Risk management, as a general concept, is fundamental to the operations of any insurance company. Boards and top management at many exempt companies will be proactive and take it upon themselves to take risk management to the next level and embrace ERM and ORSA as industry best practices. In doing so, we expect that many companies will quickly come to realize the benefits of formalizing and institutionalizing an ERM framework. As part of an ERM framework, the development and monitoring of risk appetite and limits should allow companies to more quickly respond to risks that could adversely affect a company’s near term capital position.

Rating agencies make an assessment of a company’s ERM practices. A.M. Best for example, has indicated that its rating methodology takes into consideration a company’s risk management capabilities in determining the Best’s Capital Adequacy Ratio capital requirement for each rated insurer. Companies with strong ERM and ORSA processes may be allowed to maintain lower BCAR levels relative to peer companies with similar ratings but less effective ERM and ORSA.

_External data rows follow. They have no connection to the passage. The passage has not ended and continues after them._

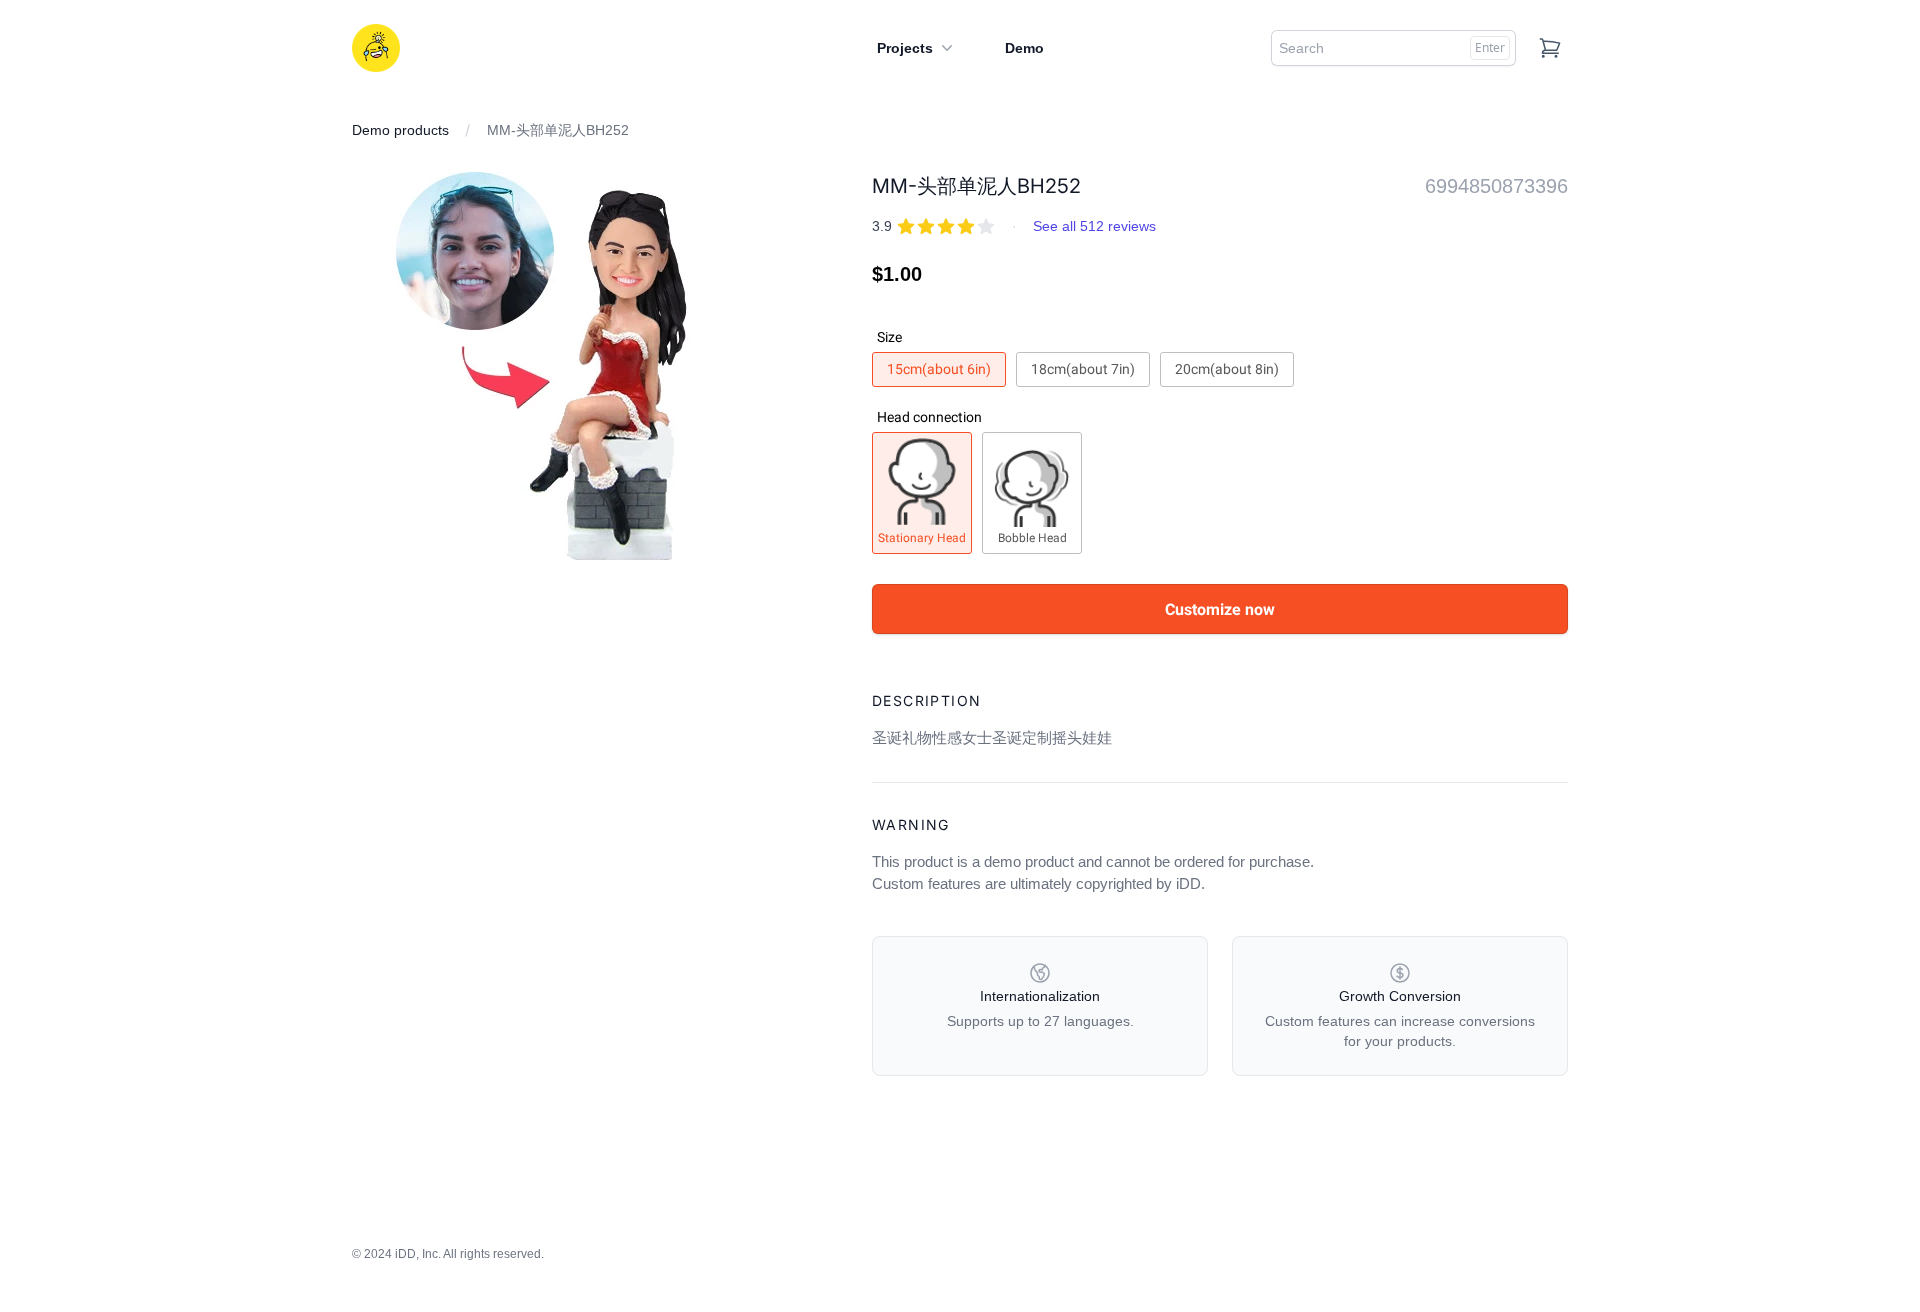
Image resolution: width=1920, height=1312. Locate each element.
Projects (905, 48)
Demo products (400, 130)
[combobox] (1393, 48)
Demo (1024, 48)
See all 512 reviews (1094, 226)
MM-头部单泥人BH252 (558, 130)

Strong ERM and ORSA processes can favorably influence a company’s relationship with its state regulators. In recent years state regulators have begun to focus on a prospective view of a company’s solvency risk and capital adequacy. Forward-looking companies that can demonstrate strong ERM and ORSA processes, including the identification of critical risks (both current and emerging risks) and the assessment of the impact of such risks on projected capital (under both normal and stressed scenarios) are more likely to have a constructive relationship with regulators. In addition, evaluation of ERM and ORSA will soon become a routine part of risk focused financial examinations as well as continuous annual and quarterly financial analysis. As previously mentioned, the NAIC is currently drafting guidance for state insurance department financial examiners and analysts on utilizing the results of an insurer’s ORSA. The NAIC Guidance Manual explicitly indicates that an examiner’s or analyst’s understanding of a company’s ORSA and the appropriateness of a company’s ERM framework may influence the timing, scope and depth of examination and analysis procedures. We believe that companies that are able to provide strong evidence of ERM and documentation of ORSA results will be in a position to influence the efficiency of the examination.

Certain states may enact regulation requiring insurers to maintain an ERM framework and to conduct an ORSA. For example, New York State Regulation 203 is effective in 2014 and requires all New York domestic insurers to adopt a formal ERM function, including written risk policies, a process of risk identification and risk measurement supported by adequate documentation, scenario analysis and stress testing. Other states may follow New York’s lead.

For companies of all sizes, risk identification and related risk mitigation strategies are typically incorporated into strategic planning, either explicitly or implicitly. The more sophisticated companies will be raising the bar as ERM and ORSA continue evolving. We believe that almost all insurance companies, regardless of size, will eventually feel the competitive pressure and come to understand that ERM and ORSA are best practices that can make a difference in a company’s strategic, operational and financial success.